The show covers five eras in 33 songs and a final medley: the Early Years, British Invasion, America Fights Back, Psychedelia and Woodstock Nation.
It begins with the peppy pop of Del Shannons Runaway and the Beach Boys Surfin USA and ends with Led Zeppelins heavy Good Times, Bad Times and the Fifth Dimension hippie hymn, Aquarius/Let the Sunshine In.
The female vocalist came first, says Jim. We knew (Jefferson Airplanes) White Rabbit would be one of the songs. So I watched a bunch of bad versions on YouTube, until I came across Joan Burton. She was doing amazing 60s stuff, including Janis Joplin, and her base was a Myrtle Beach club. We piled down in a car to hear her, and we were blown away.

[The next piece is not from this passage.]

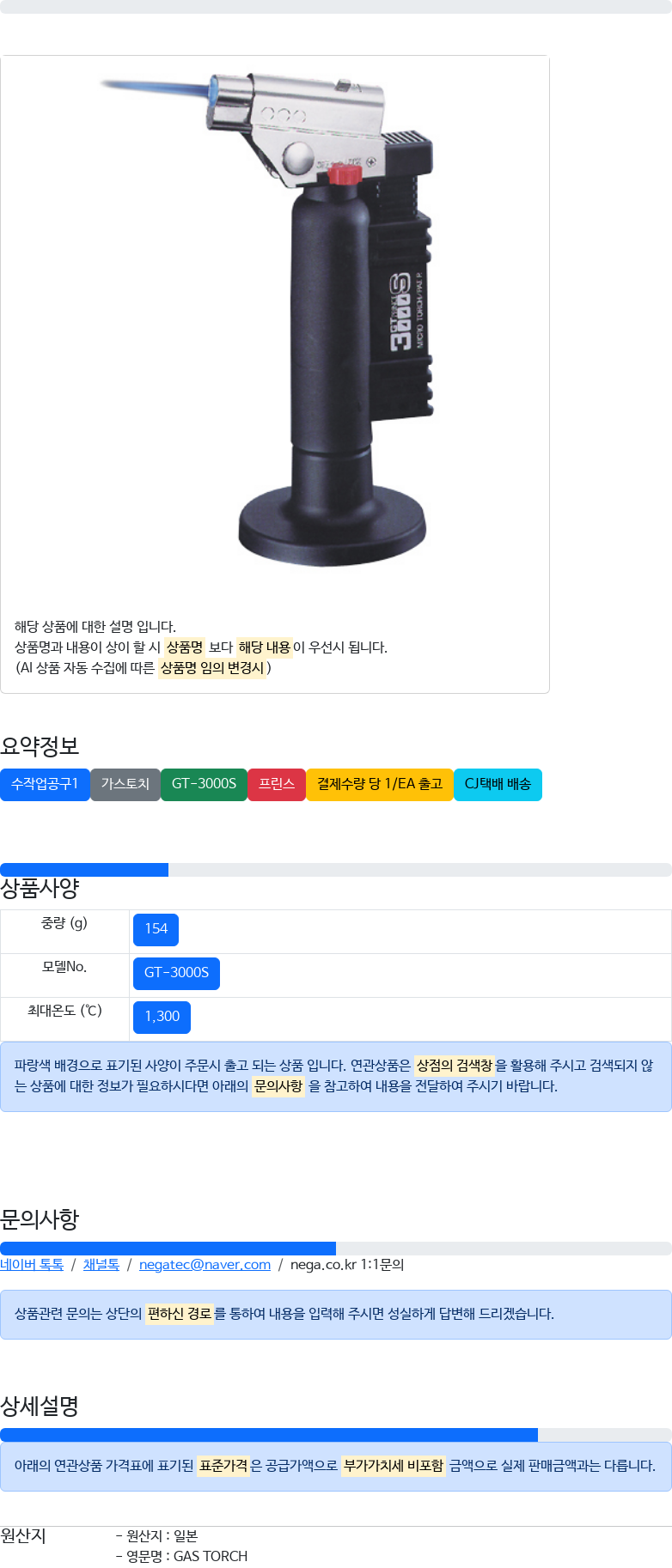Open the 채널톡 chat link
Screen dimensions: 672x1568
[101, 1265]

A friend selling high-end audio supplies suggested keyboard player David Krol who then asked if the Duffys would like to import his entire band. (They would.) That ensemble had been playing 70s arena rock tributes as Smokin but soon adapted to the 60s styles.

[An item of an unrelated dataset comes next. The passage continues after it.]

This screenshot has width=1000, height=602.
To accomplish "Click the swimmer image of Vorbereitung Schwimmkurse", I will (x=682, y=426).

Choreographer Dawn Rickus brought in dancer-singers, and the stage lineup was set. Now Greg added the visuals.
For Whiter Shade of Pale, he conjured the feel of stained glass on panels. (Aptly so, as its organ solo comes from a J.S. Bach church chorale.) In Abraham, Martin and John, youll see photos or footage of the slain leaders and hear the words of Martin Luther King Jr. during the instrumental break.
The show will immerse older viewers in nostalgia but offer a voyage of discovery for other generations. The band will speak briefly about songs; trivia factoids will be screened before the show and at intermission, while you enter to the sound of 1960s TV themes.
About now, you may be thinking that this concept is indefinitely extendable. Why not a This is the 70s? (Smokin already knows all the Boston and Eagles songs.) Or This is the 80s? Or This is Hip-Hop or This is Christmas or This is Halloween? (Think of the horror films to be projected!)
Lyric Media, the Duffys company, has begun to get rolling on various ideas, especially the ones themed to decades.
Think of these shows as yearbooks, says Jim. If you look at yearbooks from 1965 and 1975 and 1985, theyre the same thickness. One period may have less (significant) history, but they all have important pop culture references. Thats what we can explore.